When columnstore indexes were introduced, Microsoft also debuted batch mode processing. This is a method of executing a query where rows are processed in groups, rather than row-by-row in a single thread. Prior to SQL Server 2016, this required the server’s maximum degree of parallelism to be set to a value other than 1 and for the query to use parallel processing and therefore take advantage of batch mode. Starting in SQL Server 2016, SQL Server added the ability for batch mode to operate as a serial process, processing batches of rows utilizing a single CPU rather than many. Parallelism can still be applied to a query, but it is no longer a requirement for batch mode to be used.

• _Data segment_
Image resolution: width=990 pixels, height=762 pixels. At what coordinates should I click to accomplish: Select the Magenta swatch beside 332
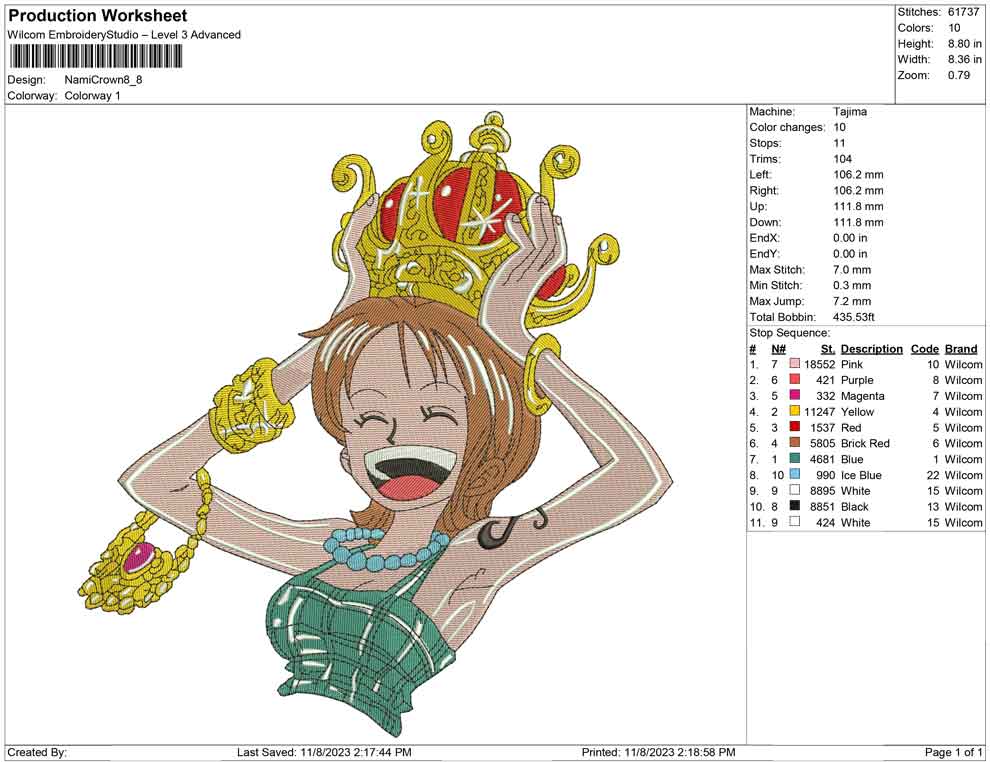pyautogui.click(x=793, y=396)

• _Exercise_
Could you resume the passage on SQL Server batch mode processing, picking up right after its final sentence?

• _Response to the task_
The resulting performance will be greatly improved as SQL Server can read batches of data into memory without the need to pass control back and forth between operators in the execution plan. Whether batch mode is used or not can be verified by checking the properties for any execution plan operator:

For any analytics query across a large volume of data, expect batch mode to be used. The query optimizer will typically choose batch or row mode correctly given the:

  • Table schema
  • Query structure
  • Server settings

If a query against a columnstore index is preforming poorly and row mode is being used, then investigation is warranted to determine the cause. Perhaps not enough CPUs were available or the maximum degree of parallelism was set to 1 (prior to SQL Server 2016). Otherwise, check the database’s compatibility level to ensure it is set high enough to take advantage of the batch mode features available in the server’s SQL Server version.

Bulk Loading

To facilitate speedy loading of large volumes of data into a columnstore index, SQL Server will use a bulk load process to populate rowgroups whenever possible. This allows data to be moved directly into the columnstore index via a minimally logged process.

For a reporting database, this is ideal as logging every row inserted is time-consuming and likely unnecessary in an OLAP environment. There is no need to specify a bulk load process when loading data into a columnstore index.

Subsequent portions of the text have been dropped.